»»

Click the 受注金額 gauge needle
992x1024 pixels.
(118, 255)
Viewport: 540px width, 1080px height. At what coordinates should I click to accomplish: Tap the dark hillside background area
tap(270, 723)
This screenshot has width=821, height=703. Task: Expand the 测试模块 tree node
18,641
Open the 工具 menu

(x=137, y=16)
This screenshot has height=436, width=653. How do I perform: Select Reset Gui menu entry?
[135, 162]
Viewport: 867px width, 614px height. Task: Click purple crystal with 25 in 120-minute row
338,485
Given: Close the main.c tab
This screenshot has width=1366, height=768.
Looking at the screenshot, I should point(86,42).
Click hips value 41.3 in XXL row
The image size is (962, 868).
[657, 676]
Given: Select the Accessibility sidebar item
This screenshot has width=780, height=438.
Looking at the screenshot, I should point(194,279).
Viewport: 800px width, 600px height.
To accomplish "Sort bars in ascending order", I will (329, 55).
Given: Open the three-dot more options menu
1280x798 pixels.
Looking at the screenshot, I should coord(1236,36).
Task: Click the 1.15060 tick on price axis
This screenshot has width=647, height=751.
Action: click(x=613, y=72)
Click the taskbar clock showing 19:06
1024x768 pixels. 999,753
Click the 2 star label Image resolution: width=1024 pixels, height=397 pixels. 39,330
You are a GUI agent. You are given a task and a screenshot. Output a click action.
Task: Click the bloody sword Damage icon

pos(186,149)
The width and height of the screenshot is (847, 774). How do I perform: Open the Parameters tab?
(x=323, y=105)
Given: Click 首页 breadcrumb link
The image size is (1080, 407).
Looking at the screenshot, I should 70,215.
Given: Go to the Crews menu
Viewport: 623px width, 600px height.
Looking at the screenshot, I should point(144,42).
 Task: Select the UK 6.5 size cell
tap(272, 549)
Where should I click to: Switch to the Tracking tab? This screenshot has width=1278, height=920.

««

Everything in the listing should be set down again exactly.

→ **RESPONSE TO THIS TASK**:
Click the 受注金額 gauge needle
992x1024 pixels.
(118, 255)
Viewport: 540px width, 1080px height. At what coordinates should I click to accomplish: Tap the dark hillside background area
tap(270, 723)
This screenshot has width=821, height=703. Task: Expand the 测试模块 tree node
18,641
Open the 工具 menu

(x=137, y=16)
This screenshot has height=436, width=653. How do I perform: Select Reset Gui menu entry?
[135, 162]
Viewport: 867px width, 614px height. Task: Click purple crystal with 25 in 120-minute row
338,485
Given: Close the main.c tab
This screenshot has width=1366, height=768.
Looking at the screenshot, I should point(86,42).
Click hips value 41.3 in XXL row
The image size is (962, 868).
[657, 676]
Given: Select the Accessibility sidebar item
This screenshot has width=780, height=438.
Looking at the screenshot, I should point(194,279).
Viewport: 800px width, 600px height.
To accomplish "Sort bars in ascending order", I will (329, 55).
Given: Open the three-dot more options menu
1280x798 pixels.
Looking at the screenshot, I should coord(1236,36).
Task: Click the 1.15060 tick on price axis
This screenshot has width=647, height=751.
Action: click(x=613, y=72)
Click the taskbar clock showing 19:06
1024x768 pixels. 999,753
Click the 2 star label Image resolution: width=1024 pixels, height=397 pixels. 39,330
You are a GUI agent. You are given a task and a screenshot. Output a click action.
Task: Click the bloody sword Damage icon

pos(186,149)
The width and height of the screenshot is (847, 774). How do I perform: Open the Parameters tab?
(x=323, y=105)
Given: Click 首页 breadcrumb link
The image size is (1080, 407).
Looking at the screenshot, I should 70,215.
Given: Go to the Crews menu
Viewport: 623px width, 600px height.
Looking at the screenshot, I should point(144,42).
 Task: Select the UK 6.5 size cell
tap(272, 549)
Where should I click to: Switch to the Tracking tab? This screenshot has width=1278, height=920.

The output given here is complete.